Tens of thousands of Arabs took to the streets for the second day on Monday to protest against Israel’s deadly assault on Gaza as a huge wave of anger spreads across the Middle East.
But it is not just the Jewish state that is being lambasted, as Egypt increasingly finds itself the target of people’s fury with accusations that Cairo has colluded with Israel in its siege.
Demonstrators in Amman, Beirut and Khartoum chanted slogans against Hosni Mubarak, Egypt’s president, and protesters have hurled abuse – and in some cases rocks – at Egyptian embassies. Traditionally, Egypt has wielded the most diplomatic clout among its Arab neighbours. It is one of only two Middle Eastern countries to have formal relations with Israel and has a long history of trying to broker peace between Palestinians and the Jewish state.
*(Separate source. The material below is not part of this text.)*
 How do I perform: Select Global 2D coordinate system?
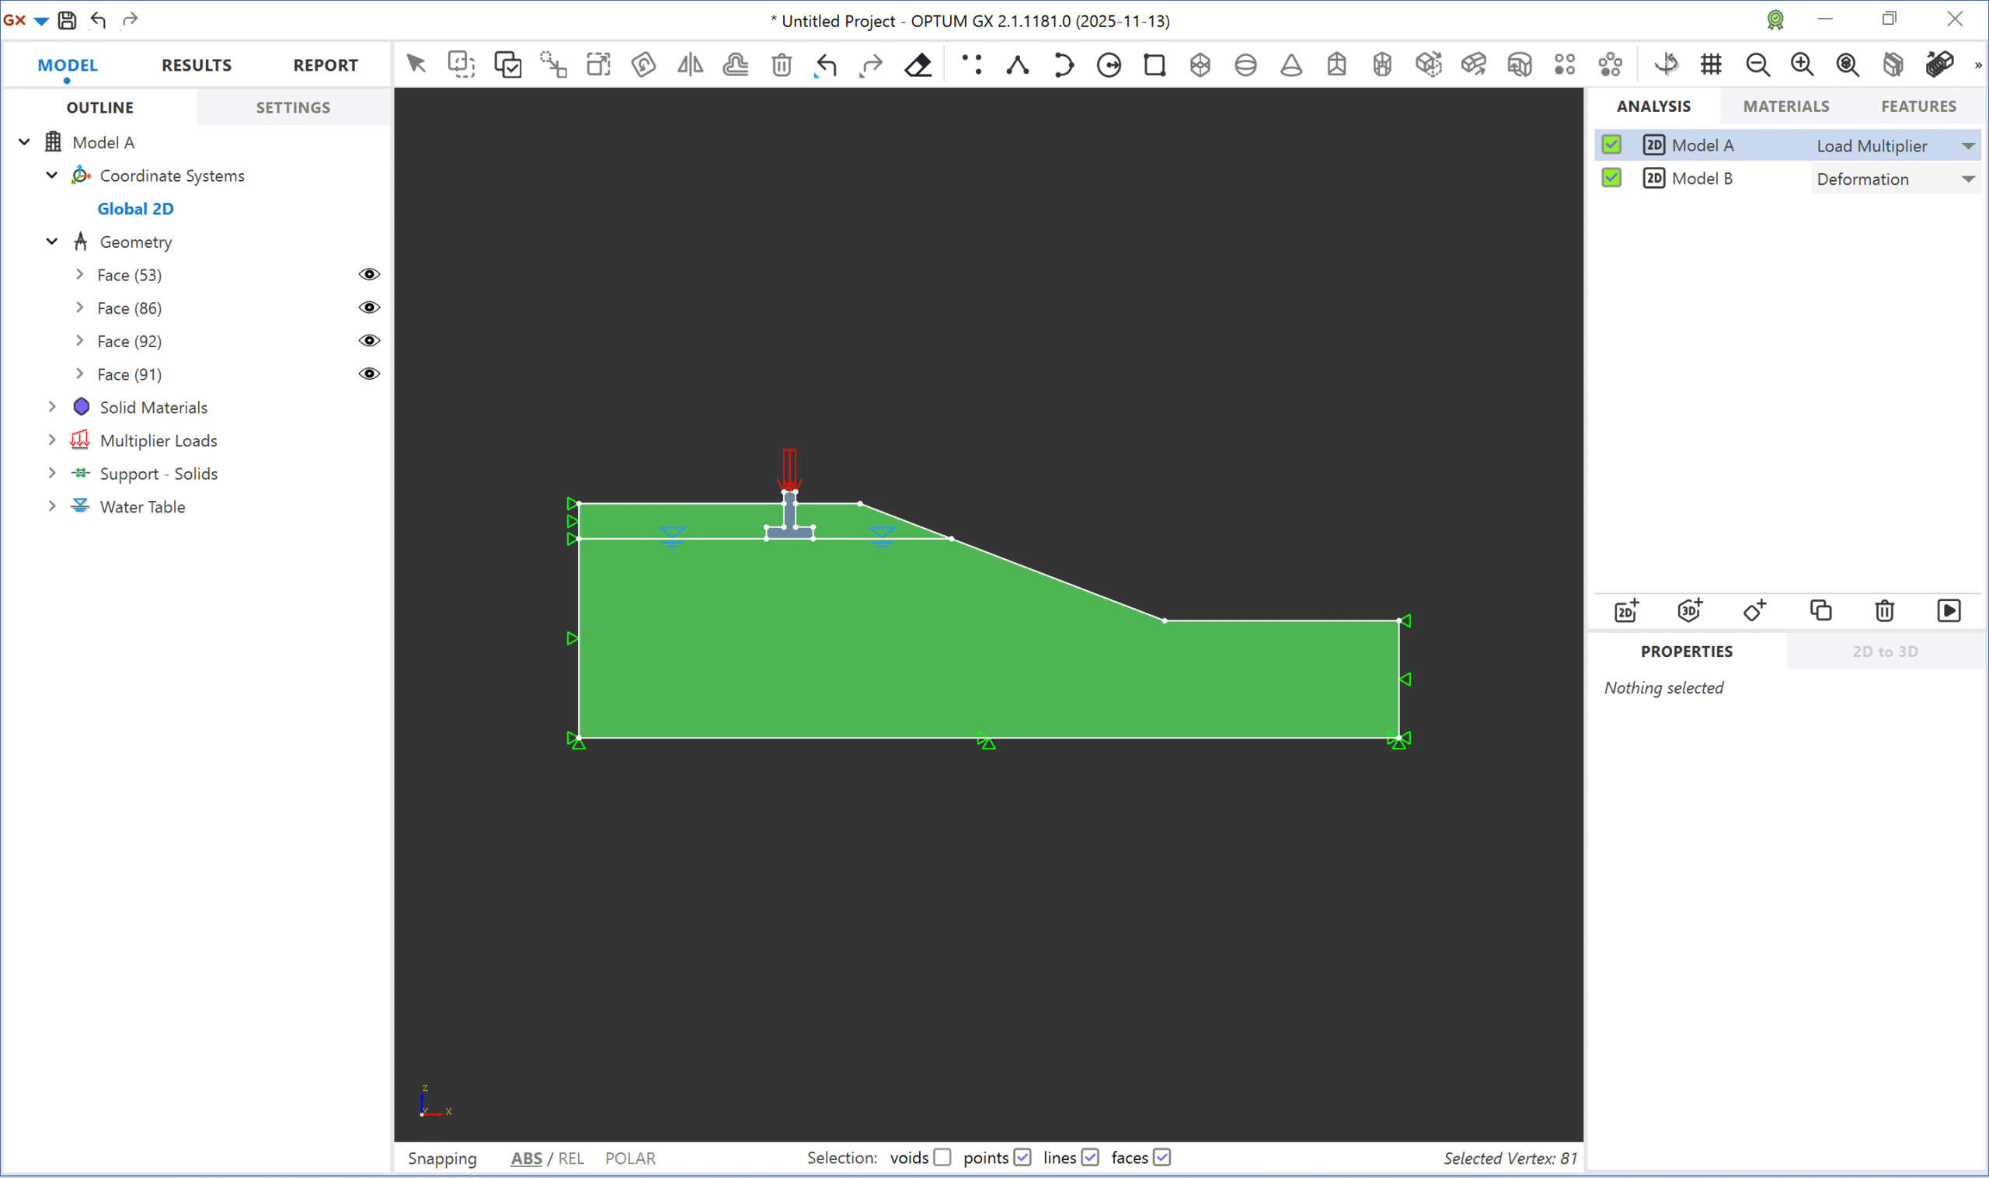[136, 208]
But now it faces a barrage of criticism with Hamas spokesmen charging that its policy towards the Palestinians shows complicity with Israel, while public opinion at home and abroad has been incensed by the continued closure of the Egyptian border with Gaza.
Muslim clerics from throughout the region have joined calls for Cairo to break off ties with Israel and to open the Rafah crossing with Gaza, through which only humanitarian aid has so far been able to pass.
On Sunday, Hassan Nasrallah, the leader of Hizbollah, the Lebanese Shia group, urged Egyptians to take to the streets in their “millions” to force their government to open the sealed border. Ahmed Aboul Gheit, the Egyptian foreign minister, responded by accusing Sheikh Nasrallah of trying to create “chaos in Egypt similar to that he created in his own country”.
Egyptian officials have attempted to shrug off the criticism, hinting the abuse is linked to the ambitions of radical forces such as Iran. But the negative perception of Egypt’s role has been exacerbated by a visit last week to Cairo by Tzipi Livni, Israel’s foreign minister, which came a day before the offensive.
Cairo has previously faced public pressure when Israel has staged offensive against the Palestinians or Hizbollah. This time the criticism is fiercer and Egypt’s room for manoeuvre appears more limited because of its distaste for Hamas, which has close ties to its own outlawed Muslim Brotherhood domestic opposition.
“Egypt has played its role as a moderate power inefficiently,” said Amr El Shobaki, an analyst at the Al Ahram Centre for Political and Strategic Studies. “It occupied itself with narrow calculations and part of this has been its fear of the Islamists. But that is also tied to the stagnating domestic situation in Egypt and to the absence of democracy.”
He charges that Egypt preoccupation by what he calls “public relations” instead of diplomacy was the reason it invited the Israeli foreign minister for talks last week, a day before the offensive.
“We have been made to pay a heavy price and to appear as if we were behind the attacks, which is not true,” he said.
Egyptian efforts to forge a reconciliation between Hamas and its rivals in Fatah the faction headed by Palestinian president Mahmoud Abbas foundered last month with the Islamists accusing Cairo of taking sides.
Cairo on Monday allowed several truckloads of humanitarian aid into Gaza and some Palestinian wounded to come in the other direction.
Officials in Cairo have long argued that sealing the border is necessary precaution to pre-empt attempts by Israel to lumber Egypt with responsibility for the impoverished territory.
But to domestic and regional critics Egypt’s closure of Rafah since Hamas seized control of Gaza eighteen months is no less than support of the Israeli blockade and a sign of a willingness to participate in suffocating the Palestinians.
“Gaza is dying because President Mubarak does not like the Muslim Brotherhood,” wrote Ibrahim Eissa the editor in chief of Al Dostour an independent Egyptian daily.